%EXERCISE FOUR
          
\documentclass{amsart}
\usepackage{amssymb}
\thispagestyle{empty}
\newtheorem{thm}{Theorem}
\begin{document}
             
\begin{center}
	\textbf{Exercise Four: Set Notation, Greek and Hebrew Letters}
\end{center}  

If $A=\{\heartsuit, \spadesuit\}$ and $B=\{\epsilon, \theta\}$, then 

$A \cup B = \{\heartsuit, \spadesuit, \epsilon, \theta\}$

$A \cap B = \emptyset$ 
 
$\mathcal{P}(A\cap B)=\{\emptyset\}$ 

\begin{thm}
If $A\subseteq B$ and $B\subseteq C$, then $A\subseteq C$.
\end{thm}

\begin{proof}
We assume $A\subseteq B$ and $B\subseteq C$, and we want to show $A\subseteq C$.

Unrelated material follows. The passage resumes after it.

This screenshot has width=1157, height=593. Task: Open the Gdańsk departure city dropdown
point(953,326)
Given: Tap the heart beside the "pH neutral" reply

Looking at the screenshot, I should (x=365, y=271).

Suppose $x\in A$. We must show that $x\in C$ also.

Since $A\subseteq B$, we know $x\in B$. 

Similarly, since $B\subseteq C$, we also know $x\in C$.

But this means $A\subseteq C$, as desired.
\end{proof}

\begin{thm}
If $A\subseteq B$, then $\mathcal{P}(A)\subseteq \mathcal{P}(B)$.
\end{thm}

\begin{proof}
We assume $A\subseteq B$, and we want to show 
$\mathcal{P}(A)\subseteq \mathcal{P}(B)$.

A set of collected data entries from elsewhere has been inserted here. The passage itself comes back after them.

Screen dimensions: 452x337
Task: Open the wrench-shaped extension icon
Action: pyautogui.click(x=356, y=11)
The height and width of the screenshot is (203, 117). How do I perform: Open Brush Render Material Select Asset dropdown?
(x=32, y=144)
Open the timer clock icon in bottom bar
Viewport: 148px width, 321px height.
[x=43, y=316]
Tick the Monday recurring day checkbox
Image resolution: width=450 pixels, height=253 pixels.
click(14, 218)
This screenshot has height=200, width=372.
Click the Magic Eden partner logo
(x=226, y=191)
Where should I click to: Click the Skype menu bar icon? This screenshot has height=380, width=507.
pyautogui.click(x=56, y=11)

Suppose $X\in\mathcal{P}(A)$. We must show $X\in\mathcal{P}(B)$ also.

By the definition of power set, $X\in\mathcal{P}(A)$ means that 
$X$ is a subset of $A$.

Since $X\subseteq A$ and $A\subseteq B$, the previous theorem tells 
us that $X\subseteq B$ also.

Then, using the definition of power set again, this means 
$X\in\mathcal{P}(B)$.

Therefore, $\mathcal{P}(A)\subseteq \mathcal{P}(B)$, as desired.
\end{proof}

\noindent\textbf{Puzzling Power Sets}
% The command \noindent ... well, I think you can guess what it does.

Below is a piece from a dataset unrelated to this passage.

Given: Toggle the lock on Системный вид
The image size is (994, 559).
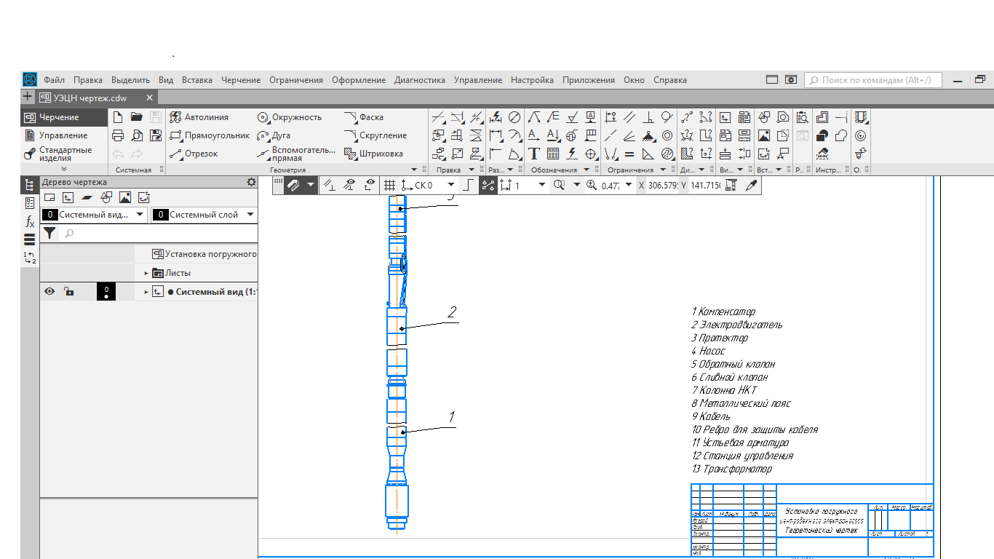Looking at the screenshot, I should coord(68,292).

$\mathcal{P}(\emptyset)=\{\emptyset\}$

$\mathcal{P}(\mathcal{P}(\emptyset))=\{\emptyset, \{\emptyset\} \}$

$\mathcal{P}(\mathcal{P}(\mathcal{P}(\emptyset)))=
\{\emptyset, \{\emptyset\}, 
  \{\emptyset, \{\emptyset\} \}, 
  \{\{\emptyset\}\} \}$ 

\end{document}